▶ _Problem to work on_
Which of the lines in the data mention the string "sidebar"? List them all.

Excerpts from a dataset
= = = = = = =

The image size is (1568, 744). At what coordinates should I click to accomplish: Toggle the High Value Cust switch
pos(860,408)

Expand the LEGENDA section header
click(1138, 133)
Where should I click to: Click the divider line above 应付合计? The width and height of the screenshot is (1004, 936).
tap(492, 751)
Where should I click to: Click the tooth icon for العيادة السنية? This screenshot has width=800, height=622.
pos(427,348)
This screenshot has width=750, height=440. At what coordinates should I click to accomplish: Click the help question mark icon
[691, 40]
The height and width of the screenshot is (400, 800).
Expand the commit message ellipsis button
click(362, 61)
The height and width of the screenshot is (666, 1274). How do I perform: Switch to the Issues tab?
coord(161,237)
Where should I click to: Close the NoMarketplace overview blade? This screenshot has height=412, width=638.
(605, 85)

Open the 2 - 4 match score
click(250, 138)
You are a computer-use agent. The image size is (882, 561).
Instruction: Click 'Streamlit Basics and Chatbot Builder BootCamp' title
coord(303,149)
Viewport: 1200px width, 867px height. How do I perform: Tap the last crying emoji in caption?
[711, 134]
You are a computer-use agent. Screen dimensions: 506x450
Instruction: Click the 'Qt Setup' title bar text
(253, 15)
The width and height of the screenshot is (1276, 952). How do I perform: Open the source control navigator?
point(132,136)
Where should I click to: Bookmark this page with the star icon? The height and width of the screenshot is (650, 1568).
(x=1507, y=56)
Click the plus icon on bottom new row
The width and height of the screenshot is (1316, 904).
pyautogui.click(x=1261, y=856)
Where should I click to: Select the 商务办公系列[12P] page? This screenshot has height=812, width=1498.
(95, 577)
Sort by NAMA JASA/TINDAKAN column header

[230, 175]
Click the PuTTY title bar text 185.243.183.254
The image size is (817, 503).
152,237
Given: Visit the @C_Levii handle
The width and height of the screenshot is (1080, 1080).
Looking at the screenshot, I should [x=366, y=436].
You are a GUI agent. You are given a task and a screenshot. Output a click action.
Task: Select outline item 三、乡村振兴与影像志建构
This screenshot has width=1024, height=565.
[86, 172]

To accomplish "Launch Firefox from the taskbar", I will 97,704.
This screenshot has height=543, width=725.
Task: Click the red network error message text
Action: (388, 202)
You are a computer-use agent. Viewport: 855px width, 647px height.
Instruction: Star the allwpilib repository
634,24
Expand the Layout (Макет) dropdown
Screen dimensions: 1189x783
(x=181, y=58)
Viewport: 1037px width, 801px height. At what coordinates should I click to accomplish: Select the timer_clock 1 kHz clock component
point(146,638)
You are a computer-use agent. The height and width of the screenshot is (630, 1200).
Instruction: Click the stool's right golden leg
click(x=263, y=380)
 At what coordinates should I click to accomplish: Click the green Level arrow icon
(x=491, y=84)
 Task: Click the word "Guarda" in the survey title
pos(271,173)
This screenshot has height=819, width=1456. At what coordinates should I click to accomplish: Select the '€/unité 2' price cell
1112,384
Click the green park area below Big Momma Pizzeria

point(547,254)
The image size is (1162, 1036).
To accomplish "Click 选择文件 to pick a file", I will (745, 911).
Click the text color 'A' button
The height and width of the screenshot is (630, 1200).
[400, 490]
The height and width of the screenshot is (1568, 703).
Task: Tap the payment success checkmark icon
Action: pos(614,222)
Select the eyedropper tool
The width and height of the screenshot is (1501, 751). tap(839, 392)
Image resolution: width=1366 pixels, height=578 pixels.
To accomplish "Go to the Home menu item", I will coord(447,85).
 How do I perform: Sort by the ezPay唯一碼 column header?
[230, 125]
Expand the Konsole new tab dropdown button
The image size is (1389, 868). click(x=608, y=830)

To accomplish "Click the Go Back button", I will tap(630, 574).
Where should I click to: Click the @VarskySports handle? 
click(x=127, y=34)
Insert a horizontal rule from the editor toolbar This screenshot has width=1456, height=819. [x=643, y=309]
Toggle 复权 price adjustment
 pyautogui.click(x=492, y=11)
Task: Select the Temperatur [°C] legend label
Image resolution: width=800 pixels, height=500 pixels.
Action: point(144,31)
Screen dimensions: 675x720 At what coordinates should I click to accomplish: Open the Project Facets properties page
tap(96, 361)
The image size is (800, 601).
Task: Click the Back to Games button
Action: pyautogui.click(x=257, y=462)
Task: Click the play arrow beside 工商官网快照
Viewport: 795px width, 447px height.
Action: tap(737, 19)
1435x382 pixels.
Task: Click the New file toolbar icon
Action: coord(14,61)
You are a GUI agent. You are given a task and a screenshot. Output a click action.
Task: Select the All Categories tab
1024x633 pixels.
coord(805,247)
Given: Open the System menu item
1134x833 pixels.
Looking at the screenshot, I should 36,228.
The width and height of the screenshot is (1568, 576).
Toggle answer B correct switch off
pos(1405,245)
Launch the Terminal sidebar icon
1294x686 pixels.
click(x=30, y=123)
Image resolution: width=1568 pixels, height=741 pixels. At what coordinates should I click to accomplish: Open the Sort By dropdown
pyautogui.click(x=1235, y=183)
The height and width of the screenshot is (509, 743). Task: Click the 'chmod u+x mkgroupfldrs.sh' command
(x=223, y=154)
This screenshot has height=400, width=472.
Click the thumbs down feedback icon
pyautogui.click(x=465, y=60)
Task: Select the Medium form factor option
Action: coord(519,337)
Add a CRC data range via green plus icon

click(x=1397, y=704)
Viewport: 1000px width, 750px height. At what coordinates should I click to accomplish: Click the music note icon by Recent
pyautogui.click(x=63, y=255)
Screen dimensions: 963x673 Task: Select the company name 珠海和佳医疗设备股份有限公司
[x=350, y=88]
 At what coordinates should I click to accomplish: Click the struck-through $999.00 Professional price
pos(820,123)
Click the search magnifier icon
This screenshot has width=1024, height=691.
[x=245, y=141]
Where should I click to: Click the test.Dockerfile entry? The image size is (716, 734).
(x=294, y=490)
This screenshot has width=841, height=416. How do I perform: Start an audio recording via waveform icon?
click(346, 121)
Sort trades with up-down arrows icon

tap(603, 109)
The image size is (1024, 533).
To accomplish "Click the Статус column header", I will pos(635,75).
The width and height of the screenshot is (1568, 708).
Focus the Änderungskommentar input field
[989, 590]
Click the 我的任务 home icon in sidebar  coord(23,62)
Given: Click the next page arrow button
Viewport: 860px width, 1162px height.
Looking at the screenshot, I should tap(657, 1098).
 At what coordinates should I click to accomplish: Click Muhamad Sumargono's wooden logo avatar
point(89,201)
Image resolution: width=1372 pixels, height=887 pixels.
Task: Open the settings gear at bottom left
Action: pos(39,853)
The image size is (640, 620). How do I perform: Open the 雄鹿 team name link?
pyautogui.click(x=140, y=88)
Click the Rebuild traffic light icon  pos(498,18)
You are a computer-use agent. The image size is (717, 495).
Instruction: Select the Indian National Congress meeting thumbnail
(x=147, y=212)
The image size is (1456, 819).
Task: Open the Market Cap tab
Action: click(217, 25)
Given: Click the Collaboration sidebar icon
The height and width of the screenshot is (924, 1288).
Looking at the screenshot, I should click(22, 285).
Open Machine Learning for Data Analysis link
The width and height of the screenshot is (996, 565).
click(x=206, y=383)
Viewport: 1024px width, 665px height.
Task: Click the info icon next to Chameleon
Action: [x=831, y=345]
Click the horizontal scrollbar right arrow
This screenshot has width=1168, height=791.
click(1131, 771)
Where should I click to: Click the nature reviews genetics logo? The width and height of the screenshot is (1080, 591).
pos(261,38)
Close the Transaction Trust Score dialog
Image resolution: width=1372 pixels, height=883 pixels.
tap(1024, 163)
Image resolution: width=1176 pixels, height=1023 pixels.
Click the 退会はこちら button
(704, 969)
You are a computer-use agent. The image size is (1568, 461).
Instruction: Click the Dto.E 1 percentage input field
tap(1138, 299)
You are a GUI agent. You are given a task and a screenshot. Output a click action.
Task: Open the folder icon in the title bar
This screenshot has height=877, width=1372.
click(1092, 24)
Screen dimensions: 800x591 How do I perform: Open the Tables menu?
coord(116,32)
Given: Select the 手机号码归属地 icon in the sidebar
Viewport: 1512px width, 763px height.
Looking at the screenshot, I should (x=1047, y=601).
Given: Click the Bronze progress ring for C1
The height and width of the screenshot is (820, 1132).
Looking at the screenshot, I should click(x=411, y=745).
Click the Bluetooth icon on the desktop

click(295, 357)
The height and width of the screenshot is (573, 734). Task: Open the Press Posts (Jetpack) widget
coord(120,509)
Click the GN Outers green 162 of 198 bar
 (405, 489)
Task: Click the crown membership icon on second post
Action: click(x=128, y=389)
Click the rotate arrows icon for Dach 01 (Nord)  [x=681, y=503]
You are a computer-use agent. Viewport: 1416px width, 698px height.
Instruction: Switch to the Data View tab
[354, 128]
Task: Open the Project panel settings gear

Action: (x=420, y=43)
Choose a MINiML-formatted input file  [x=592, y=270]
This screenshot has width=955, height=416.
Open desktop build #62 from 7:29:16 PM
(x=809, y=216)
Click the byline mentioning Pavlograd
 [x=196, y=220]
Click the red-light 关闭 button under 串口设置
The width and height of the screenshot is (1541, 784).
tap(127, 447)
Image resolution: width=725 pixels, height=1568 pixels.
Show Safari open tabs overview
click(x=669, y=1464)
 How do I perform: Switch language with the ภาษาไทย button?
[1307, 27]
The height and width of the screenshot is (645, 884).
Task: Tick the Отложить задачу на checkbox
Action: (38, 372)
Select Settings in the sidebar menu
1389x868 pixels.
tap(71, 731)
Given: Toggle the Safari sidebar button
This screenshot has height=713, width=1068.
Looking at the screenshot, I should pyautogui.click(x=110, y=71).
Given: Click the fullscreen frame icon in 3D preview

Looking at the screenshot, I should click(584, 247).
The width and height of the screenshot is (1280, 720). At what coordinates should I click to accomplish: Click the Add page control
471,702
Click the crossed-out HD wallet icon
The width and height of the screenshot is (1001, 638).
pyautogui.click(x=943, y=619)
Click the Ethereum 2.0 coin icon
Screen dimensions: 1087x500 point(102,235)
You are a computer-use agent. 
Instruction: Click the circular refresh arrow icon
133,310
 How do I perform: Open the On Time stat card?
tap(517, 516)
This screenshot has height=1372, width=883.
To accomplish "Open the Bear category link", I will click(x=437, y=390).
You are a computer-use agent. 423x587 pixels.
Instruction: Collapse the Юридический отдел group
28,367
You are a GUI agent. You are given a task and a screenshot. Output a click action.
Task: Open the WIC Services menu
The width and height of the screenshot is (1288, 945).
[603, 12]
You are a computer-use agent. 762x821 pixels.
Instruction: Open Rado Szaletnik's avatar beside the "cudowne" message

= = = = = = =

▶ _Written response_
Launch the Terminal sidebar icon
Click the 我的任务 home icon in sidebar  coord(23,62)
Given: Click the Collaboration sidebar icon
Given: Select the 手机号码归属地 icon in the sidebar
Select Settings in the sidebar menu
Given: Toggle the Safari sidebar button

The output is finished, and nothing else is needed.